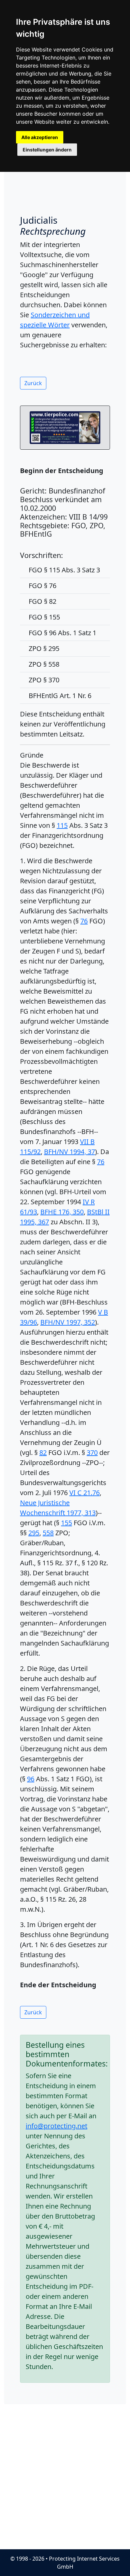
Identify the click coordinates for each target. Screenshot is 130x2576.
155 (66, 1522)
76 (84, 920)
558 (48, 1532)
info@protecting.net (56, 2125)
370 (92, 1452)
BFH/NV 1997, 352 (67, 1322)
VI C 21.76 (84, 1492)
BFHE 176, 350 (62, 1211)
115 (62, 825)
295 (33, 1532)
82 (43, 1452)
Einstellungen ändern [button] (47, 149)
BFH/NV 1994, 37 (69, 1151)
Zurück (33, 383)
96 (30, 1778)
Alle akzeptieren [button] (39, 137)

> _YOUR ASSIGNMENT_:
Among the records, find the lines that contain "button" and copy each of them.

> _TASK SOLUTION_:
Einstellungen ändern [button] (47, 149)
Alle akzeptieren [button] (39, 137)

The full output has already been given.